Radford could be on the verge of leading his side to a third Challenge Cup final in four years as the 2016 and 2017 winners take on Warrington Wolves in Saturday's semi-final at the University of Bolton Stadium.

They are also currently third in Super League, with realistic ambitions to reach the Grand Final at the end of the season.

But the former England international has had to survive a few potential knockout blows in his role as Hull's head coach.

Four years ago, many of the club's fans were calling for his sacking as his side stuttered.

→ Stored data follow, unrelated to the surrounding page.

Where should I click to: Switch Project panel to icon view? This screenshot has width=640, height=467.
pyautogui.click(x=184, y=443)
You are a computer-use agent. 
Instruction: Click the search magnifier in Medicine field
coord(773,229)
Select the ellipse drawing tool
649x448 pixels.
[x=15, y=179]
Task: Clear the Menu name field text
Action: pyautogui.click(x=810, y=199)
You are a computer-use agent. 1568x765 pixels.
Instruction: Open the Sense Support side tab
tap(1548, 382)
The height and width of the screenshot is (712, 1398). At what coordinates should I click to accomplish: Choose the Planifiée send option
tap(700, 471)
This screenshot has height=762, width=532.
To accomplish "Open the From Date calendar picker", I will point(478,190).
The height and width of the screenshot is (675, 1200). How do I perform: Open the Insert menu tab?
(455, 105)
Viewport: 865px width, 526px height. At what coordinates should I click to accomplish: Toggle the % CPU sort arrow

They wore 'Radford Out' T-shirts to share their displeasure in the coach.

"They still do, some of them are still wearing them," said Radford with a chuckle.

"At the beginning of this year, we'd lost 13 games on the bounce and they were calling for my head again."

But he survived and fights on, with the potential to become one the club's most decorated coaches.

"It's like a Rocky film where he gets knocked down in round six and he's stumbling all over, and then he gets back up again and he comes back swinging," says Radford.

"Rocky gets to snog Adrian at the end of the movie, so hopefully I'm snogging Adrian at some point this year." he laughs. "The Challenge Cup… that could be my Adrian."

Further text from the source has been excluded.